Screenshot grounding data:
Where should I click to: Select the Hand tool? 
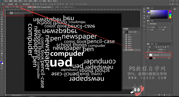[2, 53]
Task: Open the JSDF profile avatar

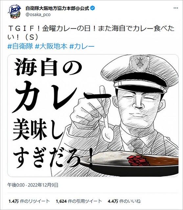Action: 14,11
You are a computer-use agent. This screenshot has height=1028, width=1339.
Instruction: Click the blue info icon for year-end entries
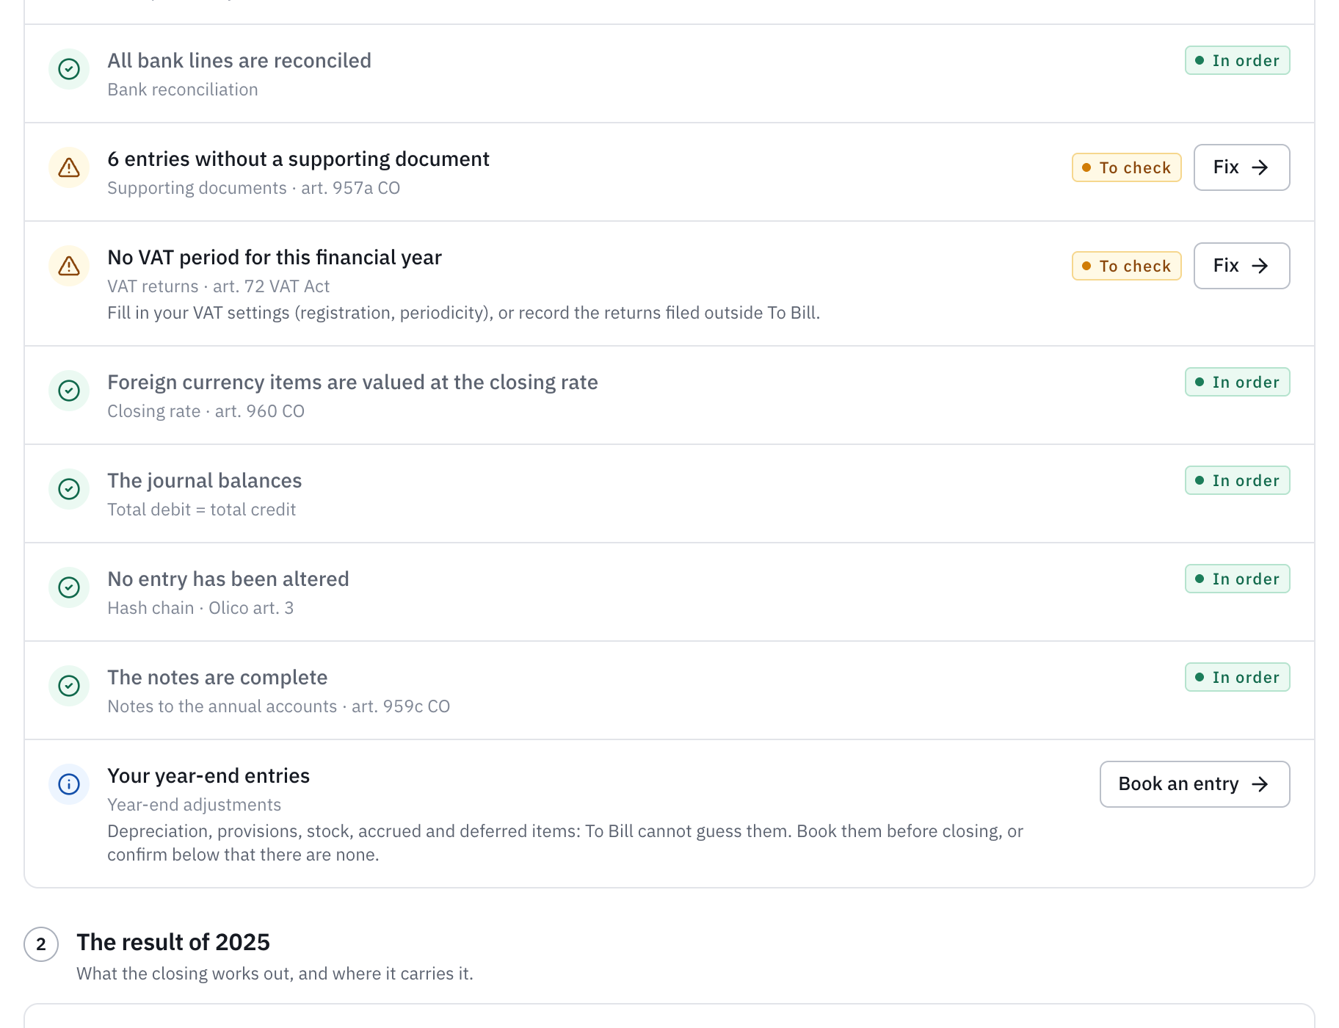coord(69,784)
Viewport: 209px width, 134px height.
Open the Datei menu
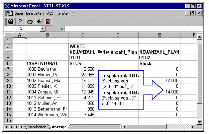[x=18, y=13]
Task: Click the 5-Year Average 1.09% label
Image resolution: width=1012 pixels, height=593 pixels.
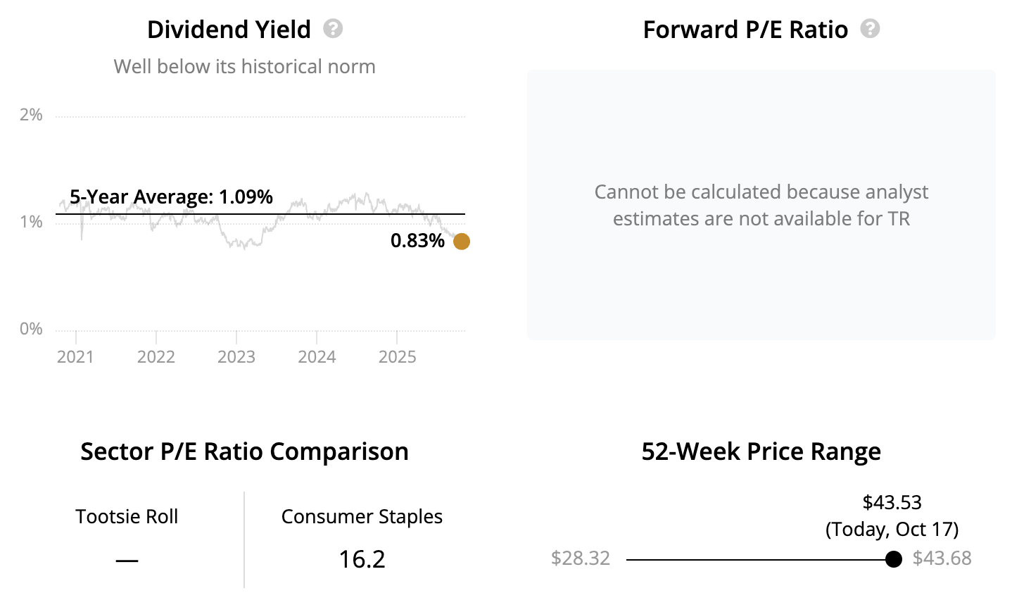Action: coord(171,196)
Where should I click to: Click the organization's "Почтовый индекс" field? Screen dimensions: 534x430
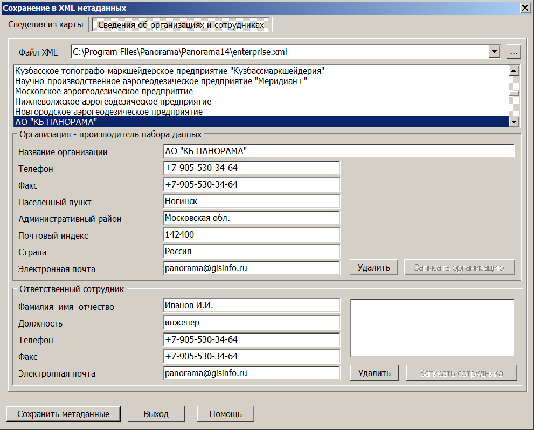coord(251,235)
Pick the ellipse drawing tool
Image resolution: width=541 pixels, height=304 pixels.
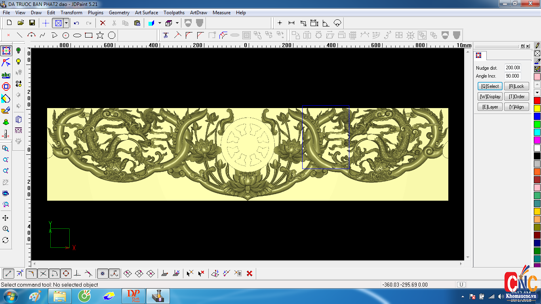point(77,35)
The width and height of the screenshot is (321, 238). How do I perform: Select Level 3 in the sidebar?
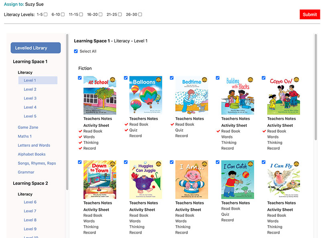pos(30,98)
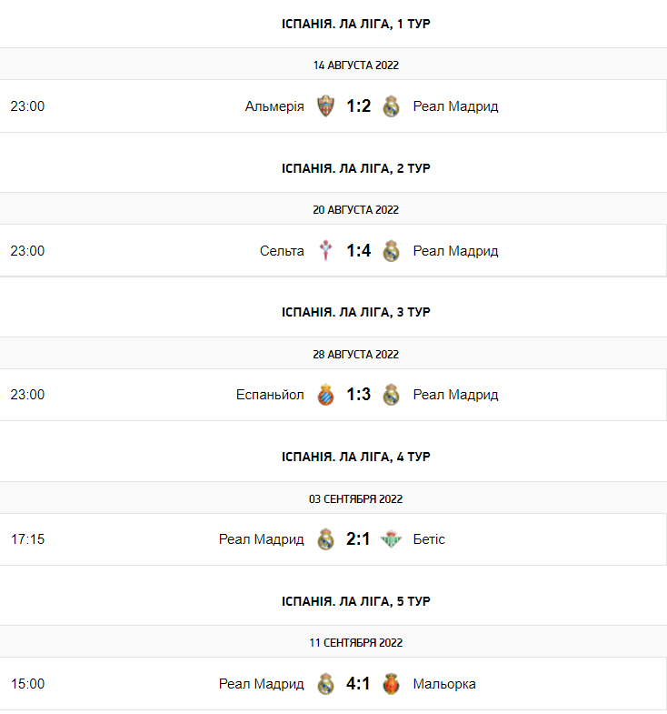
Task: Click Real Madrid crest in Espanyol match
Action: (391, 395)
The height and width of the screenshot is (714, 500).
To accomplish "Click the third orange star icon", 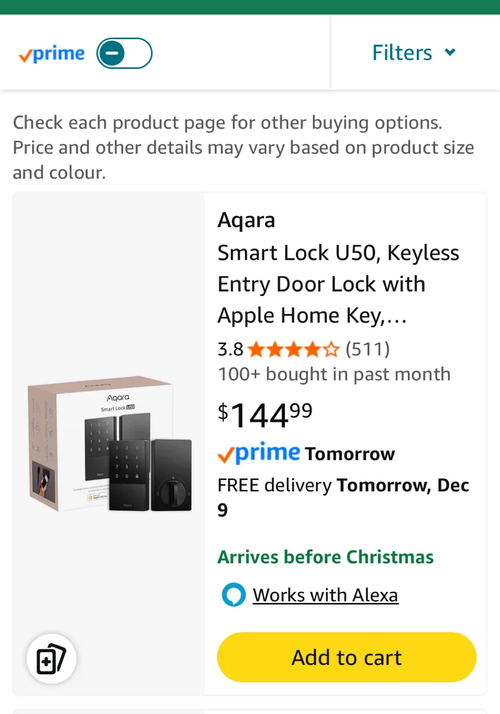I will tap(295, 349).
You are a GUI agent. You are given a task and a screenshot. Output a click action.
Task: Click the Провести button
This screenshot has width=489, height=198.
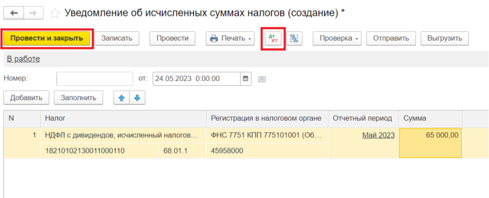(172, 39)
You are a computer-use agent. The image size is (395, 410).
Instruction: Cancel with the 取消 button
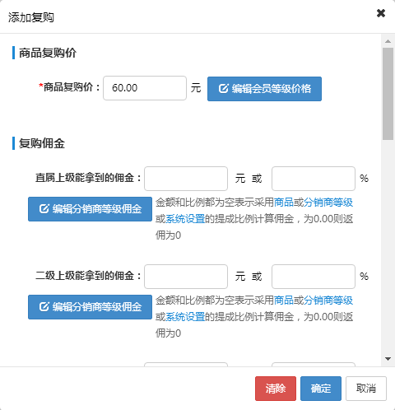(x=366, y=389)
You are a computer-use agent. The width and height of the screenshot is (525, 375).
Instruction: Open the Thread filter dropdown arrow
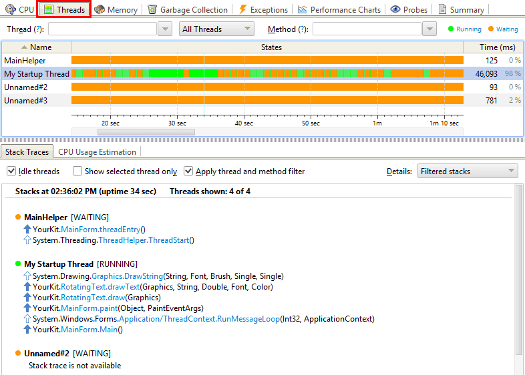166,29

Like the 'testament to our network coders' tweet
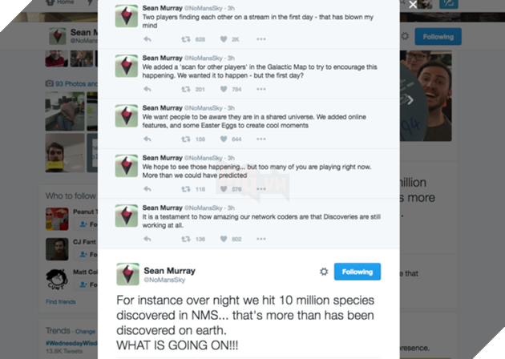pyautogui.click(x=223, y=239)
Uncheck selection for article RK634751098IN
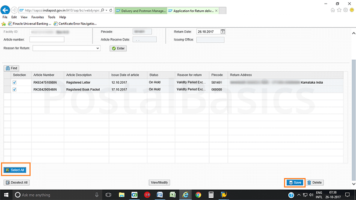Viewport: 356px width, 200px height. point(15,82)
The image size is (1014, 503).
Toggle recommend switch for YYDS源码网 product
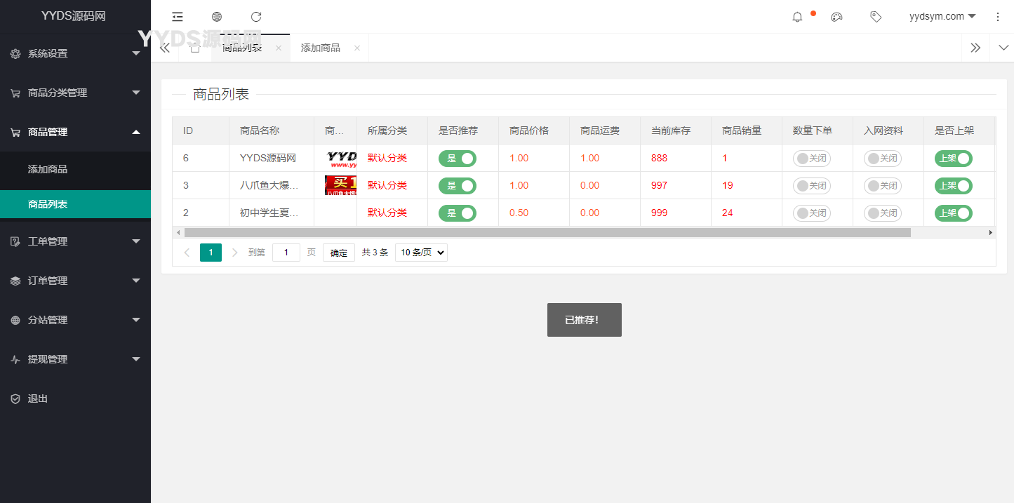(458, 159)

*Exercise objective:*
Print exactly, and print only, the lines from the line with "Instruction: Open the" through the last line of the entries, both ends included. No pictures belong in the result.

*Answer box:*
Instruction: Open the Thread filter dropdown arrow
166,29

Like the 'testament to our network coders' tweet
pyautogui.click(x=223, y=239)
Uncheck selection for article RK634751098IN
Viewport: 356px width, 200px height. point(15,82)
The image size is (1014, 503).
Toggle recommend switch for YYDS源码网 product
(458, 159)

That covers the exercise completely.